La mort annoncée du civisme
Depuis l’arrivée de l’ère numérique dans nos vies, nous faisons face à l’extinction progressive du civisme, au point que les incivilités sont devenues la norme sur les réseaux sociaux.
Impolitesses, insultes, menaces, la plupart du temps anonymes, sont monnaie courante de nos jours, sur le Web ; un véritable contexte de violence et de diarrhée verbales.
Il faut dire qu’une même vague d’incivilités touche le monde politique et les relations avec les citoyens.
La qualité des rapports humains en a pris pour son rhume depuis l’invention d’Internet, cette prétendue autoroute de l’information, dont une large part du contenu s’apparente davantage finalement à de la désinformation plutôt qu’à de l’information crédible et vérifiable.
Sous le couvert de l’anonymat
L’apparition d’Internet dans les années 1980-1990 a été saluée comme une innovation quasi prodigieuse dans le domaine des technologies de l’information.

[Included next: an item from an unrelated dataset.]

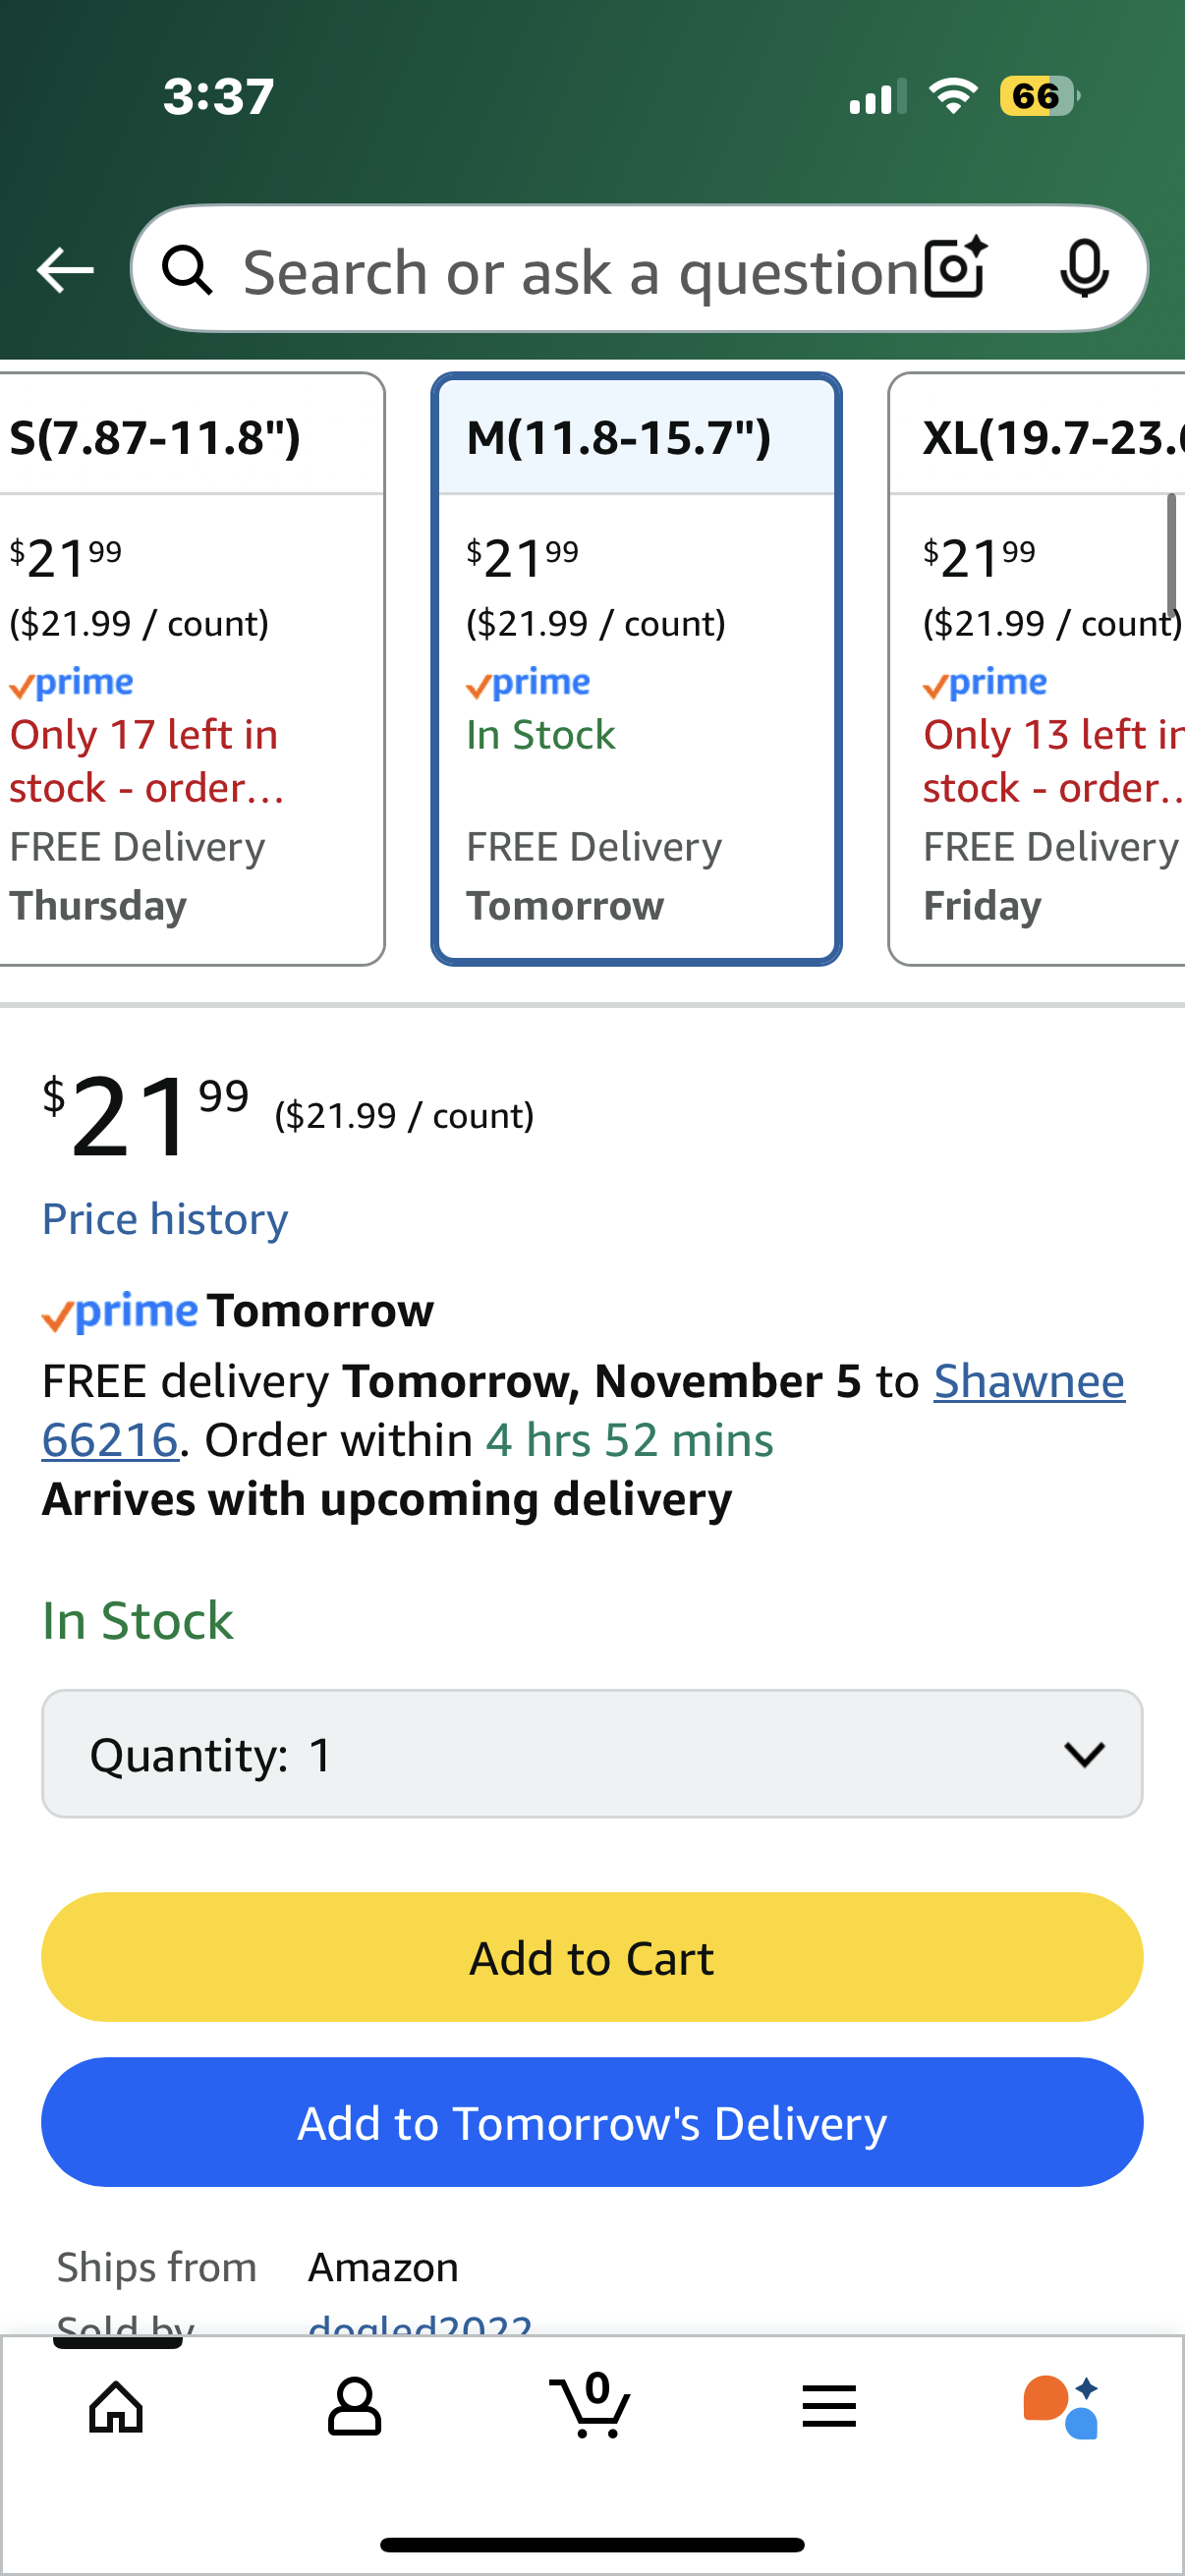This screenshot has width=1185, height=2576.
Task: Open the Price history link
Action: click(x=165, y=1219)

Du coup, les communications entre humains s’accéléraient et se mondialisaient. Il devenait désormais possible de communiquer rapidement partout sur la planète. Joie sans pareille, pouvait-on s’exclamer !

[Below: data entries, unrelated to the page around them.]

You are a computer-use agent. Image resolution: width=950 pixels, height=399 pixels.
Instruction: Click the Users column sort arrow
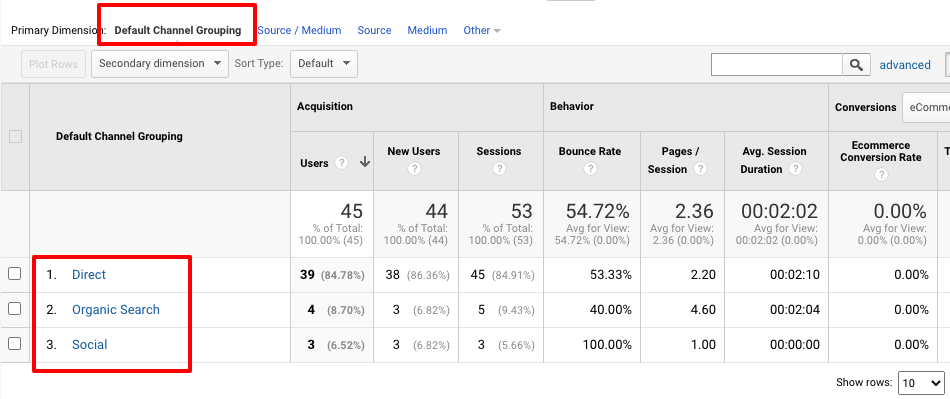tap(364, 162)
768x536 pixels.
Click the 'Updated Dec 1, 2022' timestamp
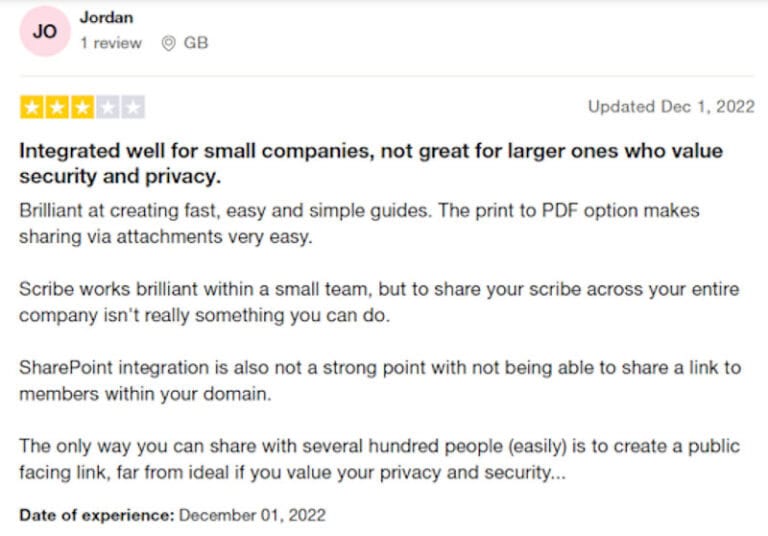coord(671,107)
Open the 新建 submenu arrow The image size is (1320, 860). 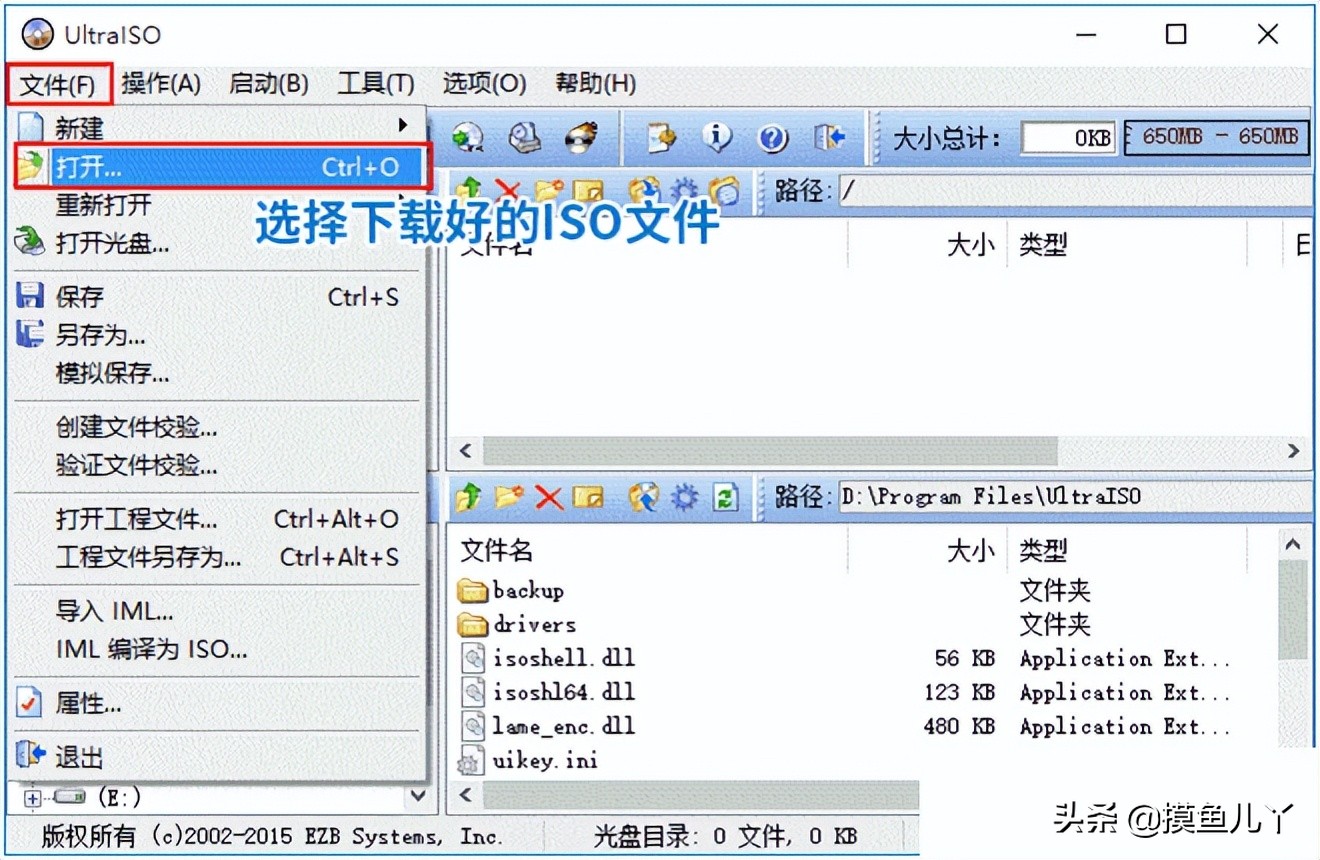pos(405,128)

Mais cette joie serait éphémère, car cette innovation technologique s’avérait porteuse d’un sérieux revers, soit l’anonymat de nos correspondants. N’importe qui pouvait désormais cacher son identité sur les réseaux sociaux, ouvrant ainsi la porte aux mensonges, à la petitesse, à l’escroquerie, aux prédateurs — une odeur nauséabonde de lâcheté.

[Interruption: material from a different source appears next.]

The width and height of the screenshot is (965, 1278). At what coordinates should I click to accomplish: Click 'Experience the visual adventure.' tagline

Quel bel outil de communication l’humanité avait-elle inventé en créant Internet ! Pour favoriser l’émergence de relations humaines harmonieuses, on aurait certes pu faire mieux ; elles se sont au contraire détériorées en entrant dans l’univers du toutnumérique.
Qui dit civisme dit civilisation
L’ex-président américain — et actuel meneur dans la présente course à l’investiture républicaine — Donald Trump est à lui seul la parfaite illustration de l’incivilité et de l’absence totale d’éthique chez un politicien. Voilà un homme qui ment comme il respire, qui insulte sans vergogne ses adversaires politiques ou tous ceux ou celles qui osent diverger d’opinion avec lui.
Plus près de nous, au Québec, la classe politique fait heureusement — et généralement — preuve d’un plus grand sens éthique. Il lui arrive de faire face à la déferlante des réseaux sociaux, comme ce fut tout récemment le cas pour la mairesse de Gatineau, France Bélisle, qui en a fait l’une des principales causes de sa démission, affirme-t-elle. Et
Mme Bélisle est loin d’être la seule élue municipale à être tombée au champ d’honneur. Elles — et ils — sont, semble-t-il, légion. Depuis les élections municipales de septembre 2021, près d’un élu sur dix a quitté son poste, selon Élections Québec.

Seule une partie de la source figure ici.